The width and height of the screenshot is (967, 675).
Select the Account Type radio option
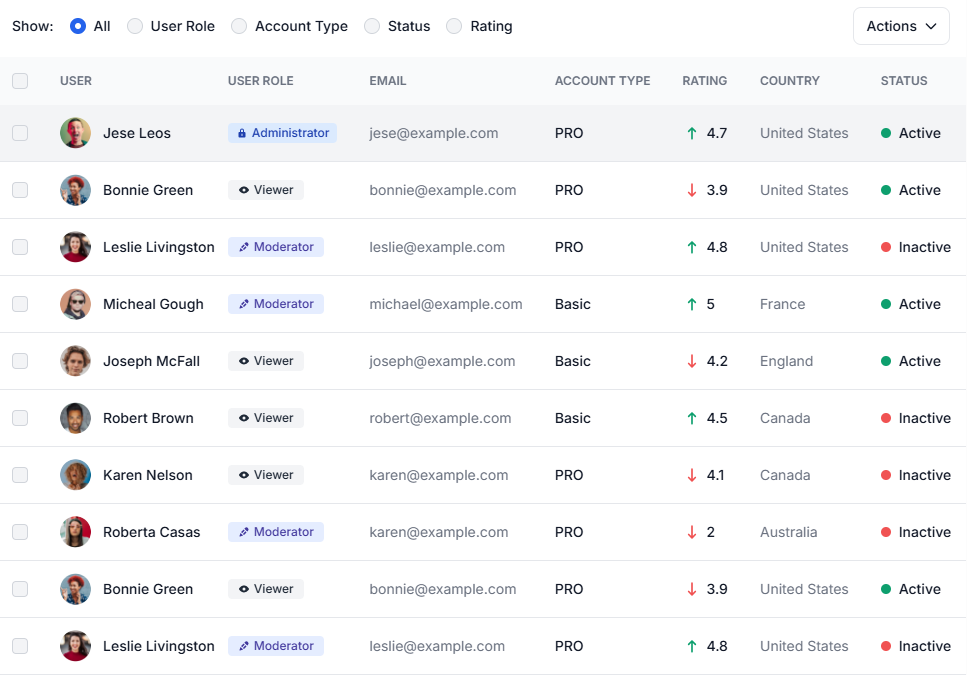(x=239, y=26)
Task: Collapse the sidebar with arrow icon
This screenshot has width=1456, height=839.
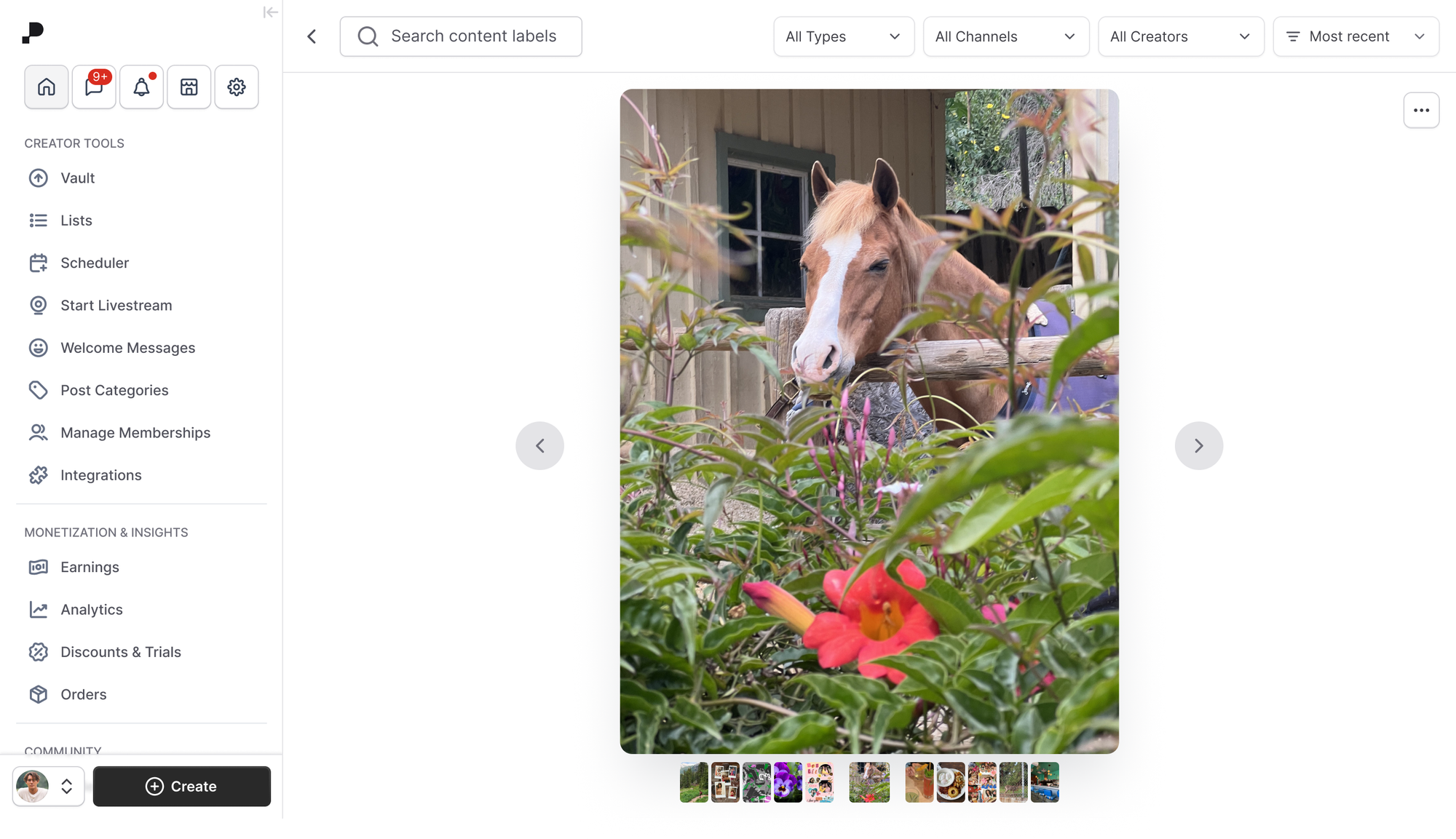Action: point(270,12)
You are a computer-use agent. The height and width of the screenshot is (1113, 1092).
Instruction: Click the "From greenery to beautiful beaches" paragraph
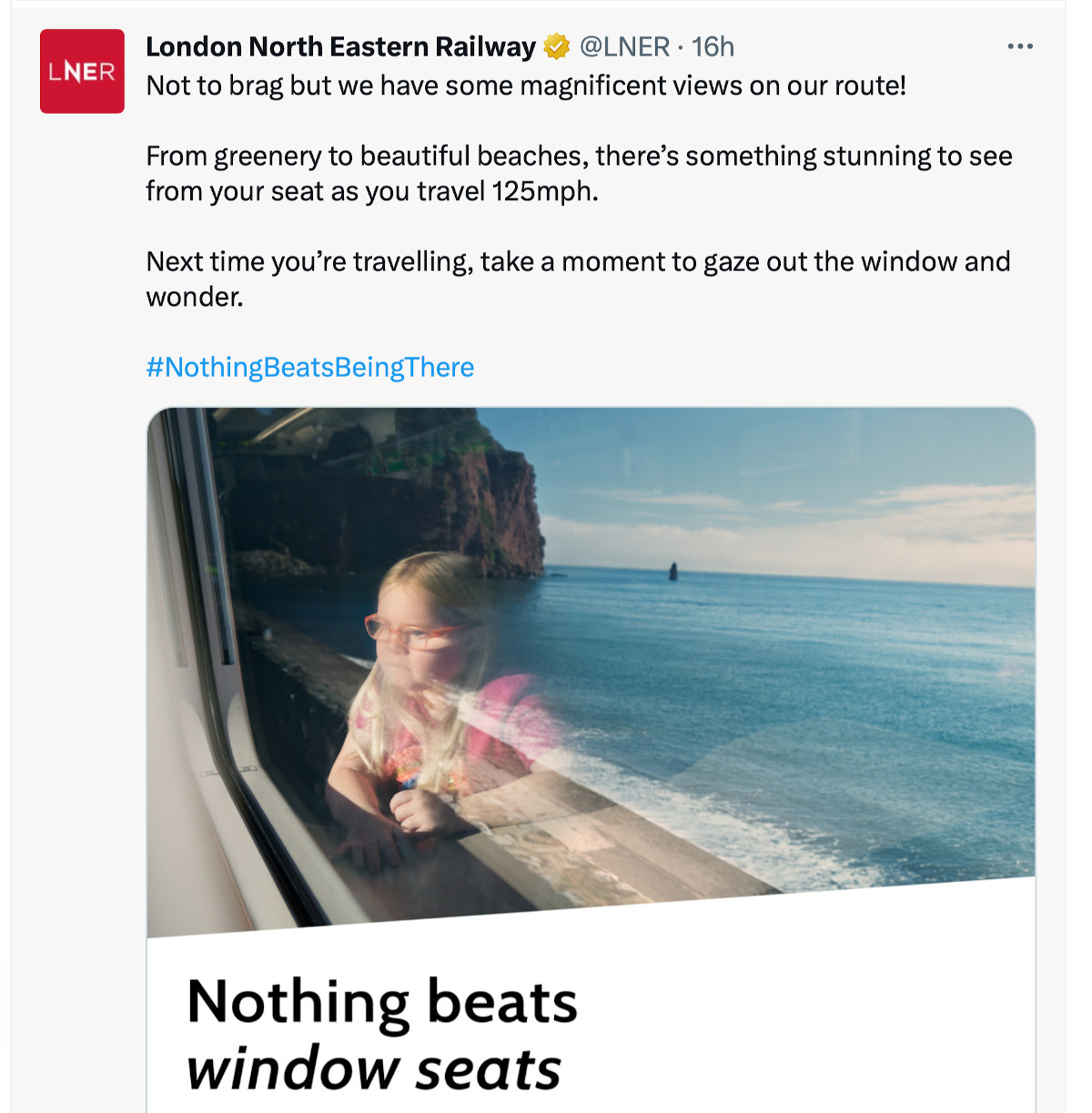click(x=579, y=173)
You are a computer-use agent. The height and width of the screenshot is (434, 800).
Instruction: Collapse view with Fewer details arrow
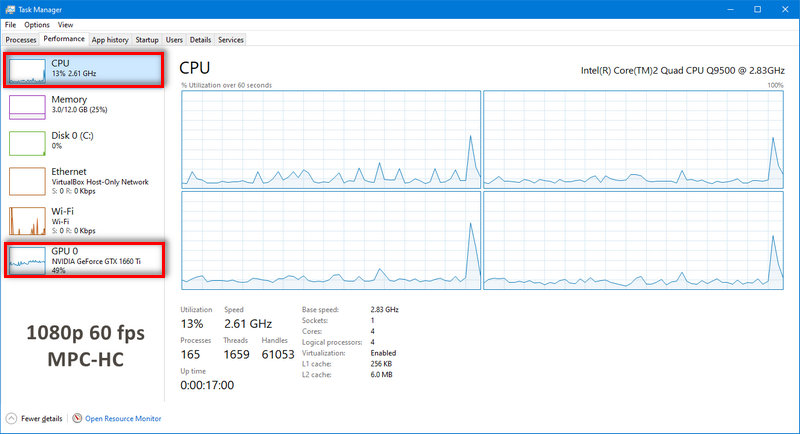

- DIRECTION: Reproduce all of the material above word for word, leaving out the pictures.

- OUTPUT FOR THIS TASK:
The width and height of the screenshot is (967, 675).
Select the Account Type radio option
(x=239, y=26)
Task: Collapse the sidebar with arrow icon
This screenshot has width=1456, height=839.
Action: point(270,12)
You are a computer-use agent. The height and width of the screenshot is (1113, 1092).
Instruction: Click the "From greenery to beautiful beaches" paragraph
click(x=579, y=173)
You are a computer-use agent. The height and width of the screenshot is (434, 800).
Instruction: Collapse view with Fewer details arrow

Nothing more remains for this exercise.